- _Description of the task_
A complete and exact copy of the data below is the task.

Stored items:

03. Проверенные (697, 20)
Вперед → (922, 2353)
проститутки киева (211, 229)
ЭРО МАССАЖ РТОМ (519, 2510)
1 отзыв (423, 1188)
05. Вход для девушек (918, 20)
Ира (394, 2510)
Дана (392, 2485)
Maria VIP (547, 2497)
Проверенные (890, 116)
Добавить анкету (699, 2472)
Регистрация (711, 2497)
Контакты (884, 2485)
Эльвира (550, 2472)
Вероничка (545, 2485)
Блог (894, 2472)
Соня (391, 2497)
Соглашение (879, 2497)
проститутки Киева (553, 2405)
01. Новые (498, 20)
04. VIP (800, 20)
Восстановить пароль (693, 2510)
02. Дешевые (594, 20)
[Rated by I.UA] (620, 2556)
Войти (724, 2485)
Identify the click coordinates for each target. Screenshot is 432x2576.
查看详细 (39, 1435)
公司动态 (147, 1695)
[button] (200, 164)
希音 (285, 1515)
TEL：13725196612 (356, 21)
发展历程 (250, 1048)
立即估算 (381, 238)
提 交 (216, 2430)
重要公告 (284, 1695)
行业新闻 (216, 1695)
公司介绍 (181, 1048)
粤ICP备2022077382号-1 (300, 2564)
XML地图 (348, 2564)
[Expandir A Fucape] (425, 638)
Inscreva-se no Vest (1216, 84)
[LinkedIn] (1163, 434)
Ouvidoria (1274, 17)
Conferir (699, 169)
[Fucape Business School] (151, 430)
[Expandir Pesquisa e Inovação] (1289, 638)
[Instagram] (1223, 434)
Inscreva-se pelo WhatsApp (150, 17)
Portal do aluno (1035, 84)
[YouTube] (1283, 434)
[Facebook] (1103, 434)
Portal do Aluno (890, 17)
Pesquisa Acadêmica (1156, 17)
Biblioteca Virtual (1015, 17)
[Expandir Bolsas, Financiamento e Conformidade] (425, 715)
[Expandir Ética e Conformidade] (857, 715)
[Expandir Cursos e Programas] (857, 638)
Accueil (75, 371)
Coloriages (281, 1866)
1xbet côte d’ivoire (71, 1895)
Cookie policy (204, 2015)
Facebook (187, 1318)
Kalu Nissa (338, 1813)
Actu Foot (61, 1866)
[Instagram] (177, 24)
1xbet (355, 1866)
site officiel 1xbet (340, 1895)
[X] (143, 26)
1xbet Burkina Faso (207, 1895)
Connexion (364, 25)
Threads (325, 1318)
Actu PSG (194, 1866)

- _Answer to this problem_
03. Проверенные (697, 20)
Вперед → (922, 2353)
проститутки киева (211, 229)
ЭРО МАССАЖ РТОМ (519, 2510)
1 отзыв (423, 1188)
05. Вход для девушек (918, 20)
Ира (394, 2510)
Дана (392, 2485)
Maria VIP (547, 2497)
Проверенные (890, 116)
Добавить анкету (699, 2472)
Регистрация (711, 2497)
Контакты (884, 2485)
Эльвира (550, 2472)
Вероничка (545, 2485)
Блог (894, 2472)
Соня (391, 2497)
Соглашение (879, 2497)
проститутки Киева (553, 2405)
01. Новые (498, 20)
04. VIP (800, 20)
Восстановить пароль (693, 2510)
02. Дешевые (594, 20)
[Rated by I.UA] (620, 2556)
Войти (724, 2485)
Identify the click coordinates for each target. Screenshot is 432x2576.
查看详细 (39, 1435)
公司动态 (147, 1695)
[button] (200, 164)
希音 (285, 1515)
TEL：13725196612 (356, 21)
发展历程 (250, 1048)
立即估算 (381, 238)
提 交 (216, 2430)
重要公告 (284, 1695)
行业新闻 (216, 1695)
公司介绍 (181, 1048)
粤ICP备2022077382号-1 (300, 2564)
XML地图 (348, 2564)
[Expandir A Fucape] (425, 638)
Inscreva-se no Vest (1216, 84)
[LinkedIn] (1163, 434)
Ouvidoria (1274, 17)
Conferir (699, 169)
[Fucape Business School] (151, 430)
[Expandir Pesquisa e Inovação] (1289, 638)
[Instagram] (1223, 434)
Inscreva-se pelo WhatsApp (150, 17)
Portal do aluno (1035, 84)
[YouTube] (1283, 434)
[Facebook] (1103, 434)
Portal do Aluno (890, 17)
Pesquisa Acadêmica (1156, 17)
Biblioteca Virtual (1015, 17)
[Expandir Bolsas, Financiamento e Conformidade] (425, 715)
[Expandir Ética e Conformidade] (857, 715)
[Expandir Cursos e Programas] (857, 638)
Accueil (75, 371)
Coloriages (281, 1866)
1xbet côte d’ivoire (71, 1895)
Cookie policy (204, 2015)
Facebook (187, 1318)
Kalu Nissa (338, 1813)
Actu Foot (61, 1866)
[Instagram] (177, 24)
1xbet (355, 1866)
site officiel 1xbet (340, 1895)
[X] (143, 26)
1xbet Burkina Faso (207, 1895)
Connexion (364, 25)
Threads (325, 1318)
Actu PSG (194, 1866)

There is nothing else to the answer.